The 25th United Nations Framework Convention on Climate Change (UNFCCC) Conference of Parties (COP 25) comes a week after the U.N. Environment Programme (UNEP) released a report warning that unless global greenhouse gas emissions fall by 7.6 percent each year between 2020 and 2030, the world will miss the opportunity to get on track towards the 1.5°C temperature goal of the Paris Agreement.

The Paris Agreement is an agreement reached at the 21st Conference of the Parties (COP 21) in Paris, France, where the world’s nations undertook a determined course to reduce climate change. Among the commitments was to reduce the increase in global temperatures.

The annual Emissions Gap Report, which was released on Nov. 26 warns that even if all current unconditional commitments under the Paris Agreement are implemented, temperatures are expected to rise by 3.2°C, bringing even wider-ranging and more destructive climate impacts.

“Any slight change in global temperatures can have a devastating effect on millions of livelihoods, and could expose people to life-threatening heat waves, water shortages and coastal flooding,” said Dr Mohammed Said, a climate change research scientist based in Kenya.

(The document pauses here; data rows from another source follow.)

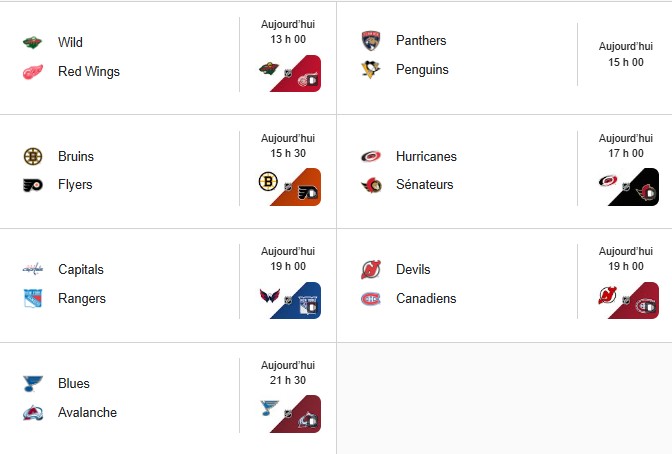
Task: Click the New Jersey Devils logo
Action: coord(371,269)
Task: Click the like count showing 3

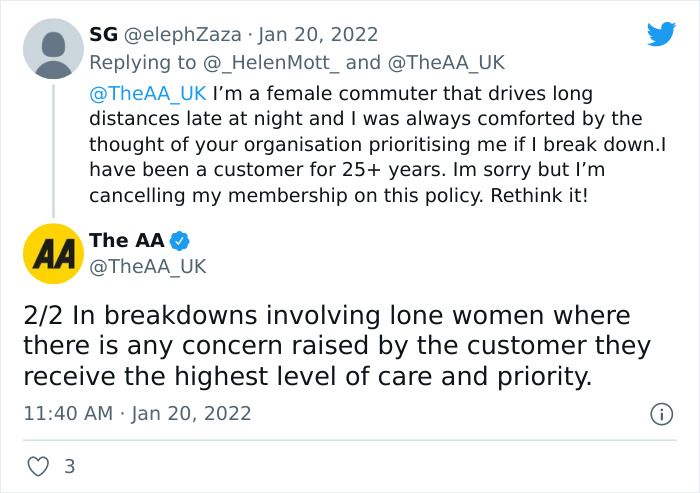Action: pos(69,466)
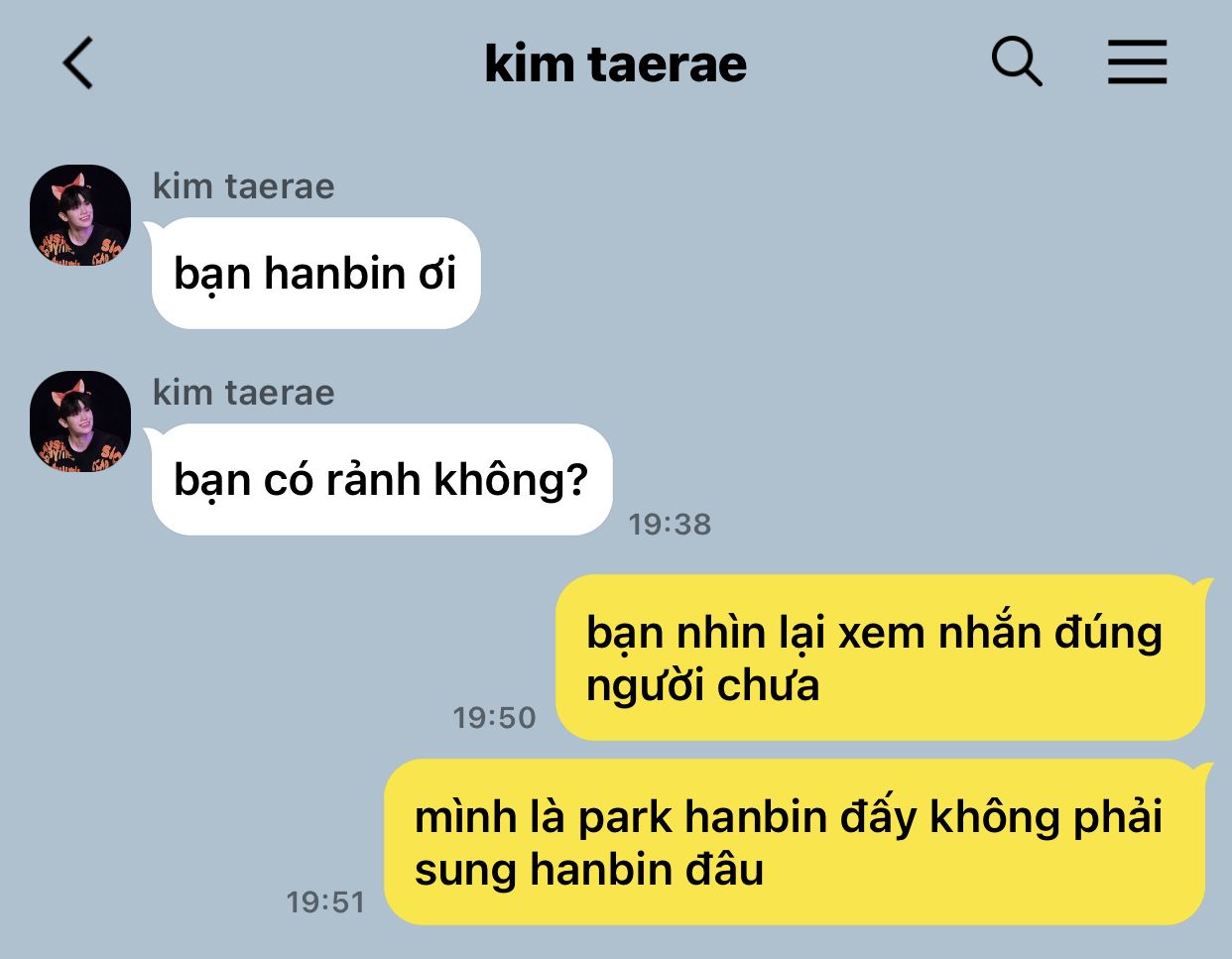Tap 'người chưa' text in yellow bubble
The height and width of the screenshot is (959, 1232).
(x=702, y=686)
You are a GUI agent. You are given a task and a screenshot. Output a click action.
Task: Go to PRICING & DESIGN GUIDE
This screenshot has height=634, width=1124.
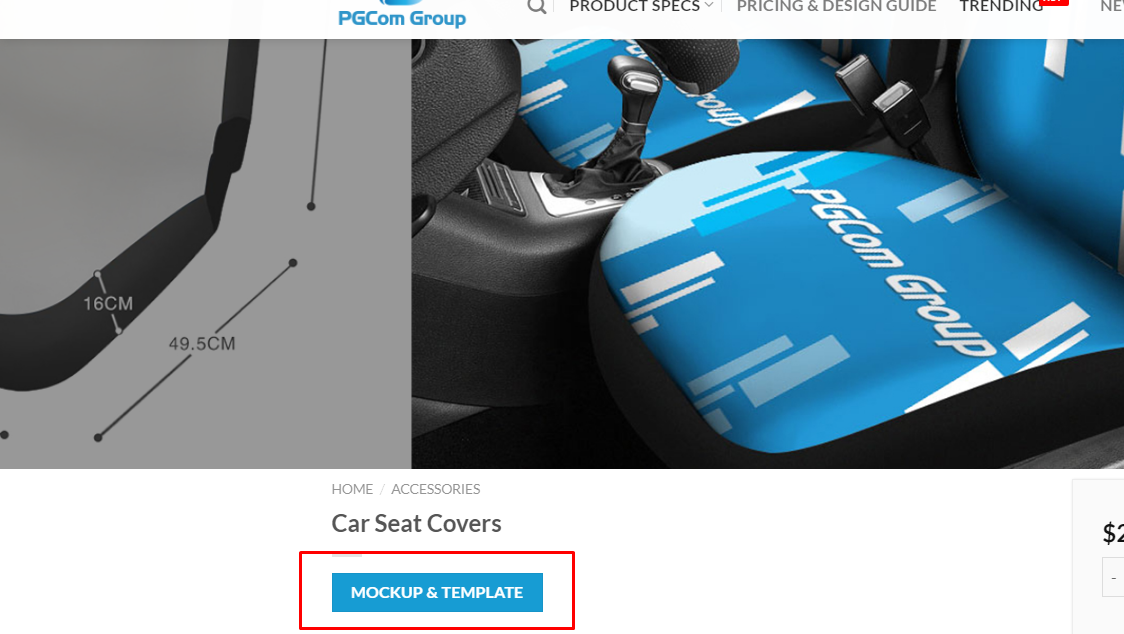[836, 6]
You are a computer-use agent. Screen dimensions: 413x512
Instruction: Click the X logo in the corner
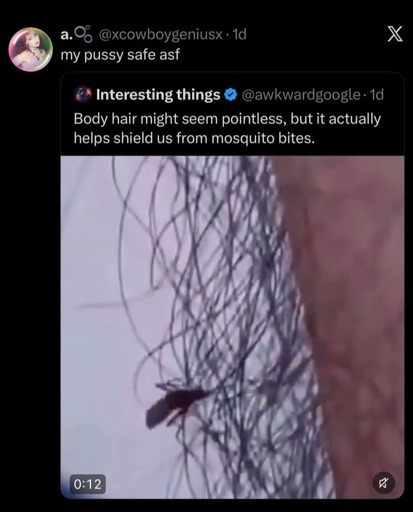point(395,34)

According to his research in Kenya’s Arid and Semi Arid regions, people in counties that experienced increased temperatures in the past 50 years have suffered significant loss of livelihoods with some having to change their lifestyles altogether.

“In Turkana County for example, the temperatures increased by 1.8°C, and as a result, the cattle population declined by 60 percent, and now residents have been forced to turn to more resilient camels, goats and sheep,” he told IPS.

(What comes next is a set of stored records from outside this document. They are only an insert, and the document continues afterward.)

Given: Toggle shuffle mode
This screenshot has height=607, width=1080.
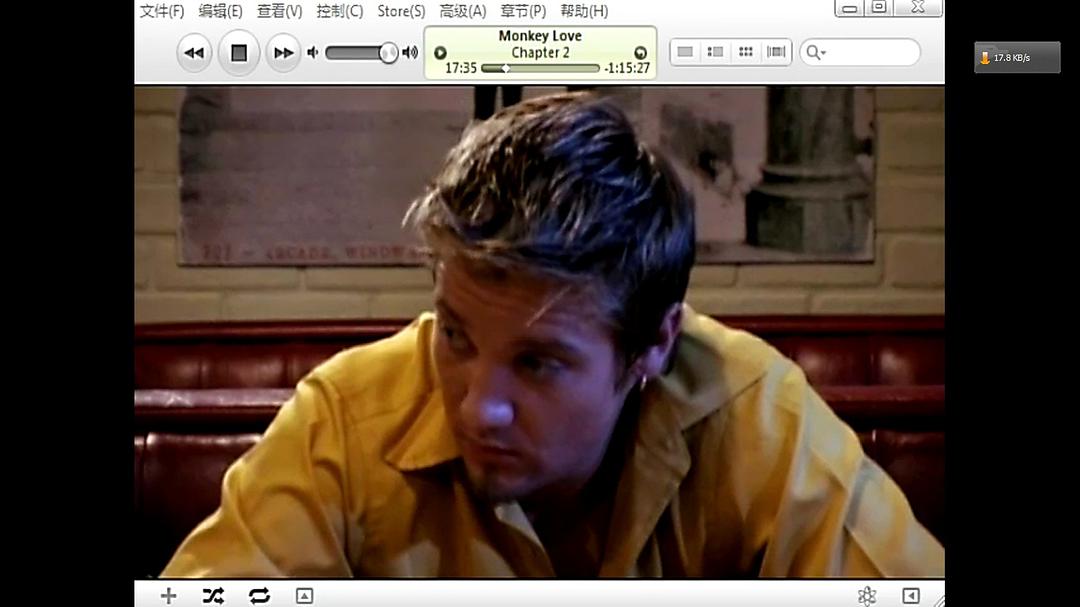Looking at the screenshot, I should point(213,596).
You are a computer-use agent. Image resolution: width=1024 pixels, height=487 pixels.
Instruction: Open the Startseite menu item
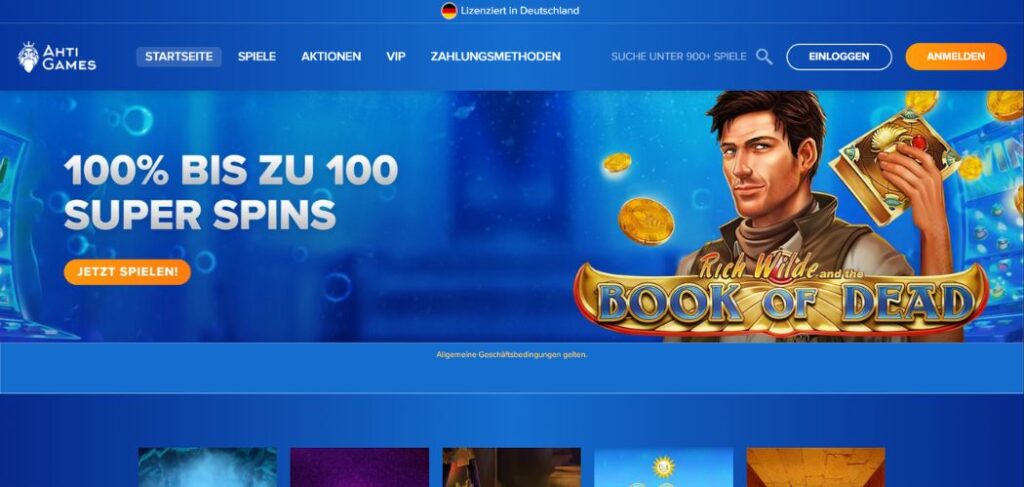click(x=179, y=57)
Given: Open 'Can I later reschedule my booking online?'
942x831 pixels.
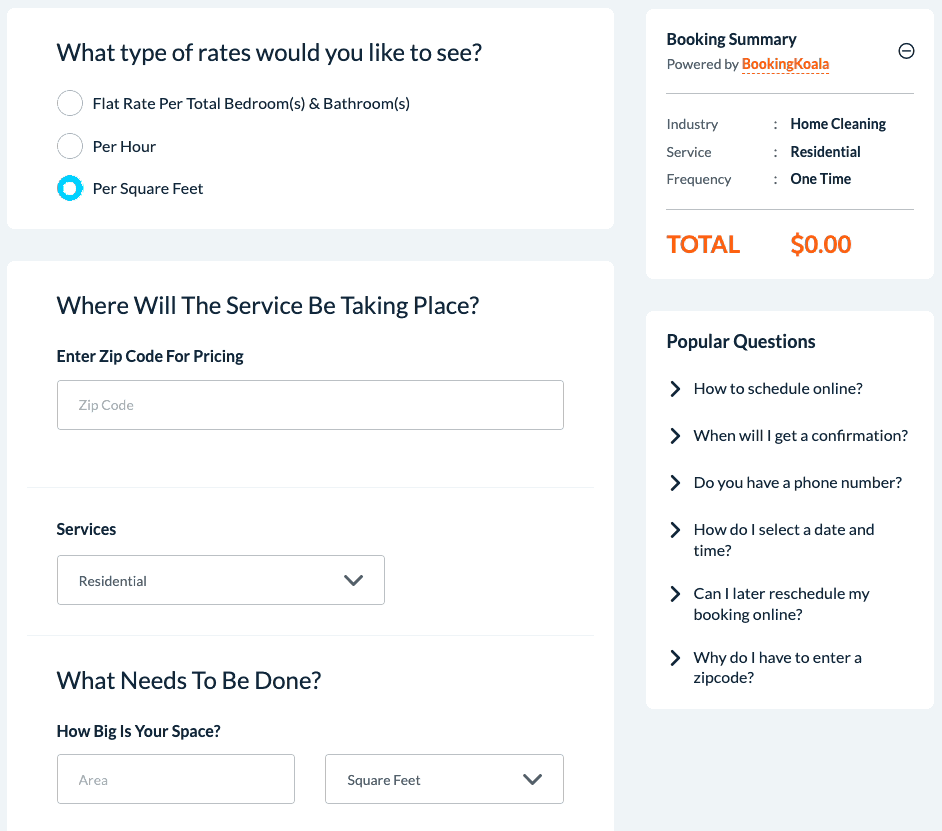Looking at the screenshot, I should 782,604.
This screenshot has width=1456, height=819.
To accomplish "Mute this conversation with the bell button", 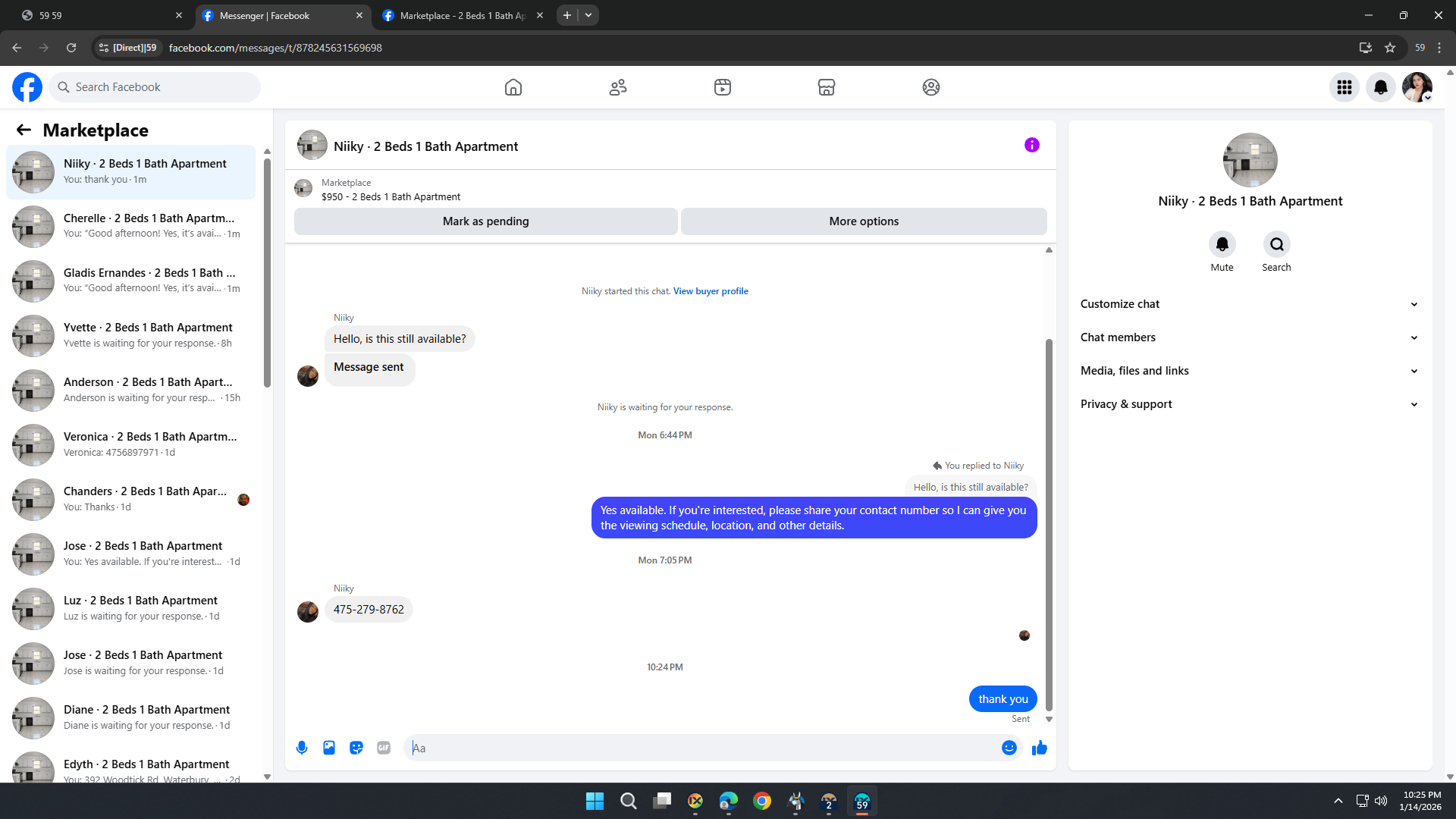I will pos(1222,244).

It is the same situation all over the world. A study published in Nature Climate Change points out that if global warming causes a rise of 1.5°C or 2°C, then there will be extremely hot summers across Australia, more frequent drought conditions and more frequent heat leading to bleaching of the Great Barrier Reef.

Another study by the United Kingdom’s Met Office reveals that the changing climate will make heat waves a common phenomena worldwide and even intense in the U.K..

In Africa, climate change has caused flooding, drought, change in the distribution of rainfall, and the drying up of rivers. It has affected agriculture, food security and human health. And it has also led to conflicts over resources, impacting national security in various countries.

In Kenya, residents of West Pokot County are currently grappling with the deaths of 50 people who were last week buried alive by landslides following heavy rainfall that continues to pound the East African region.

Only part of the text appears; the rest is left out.